==== TASK DATA ====

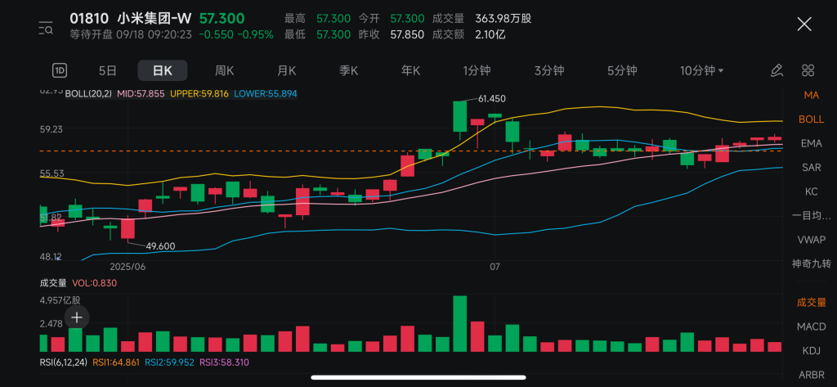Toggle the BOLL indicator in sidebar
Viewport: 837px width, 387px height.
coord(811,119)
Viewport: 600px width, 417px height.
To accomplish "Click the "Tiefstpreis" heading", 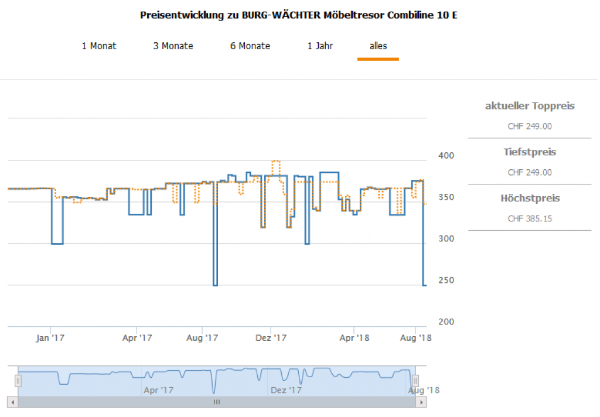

====

• [GOAL OF THE EXERCISE]
Leave every picture out, and reproduce exactly the lines from the line bearing "Viewport: 600px width, 417px height." through the closing line of the material above.

• [OUTPUT FOR THIS EXERCISE]
Viewport: 600px width, 417px height.
To accomplish "Click the "Tiefstpreis" heading", 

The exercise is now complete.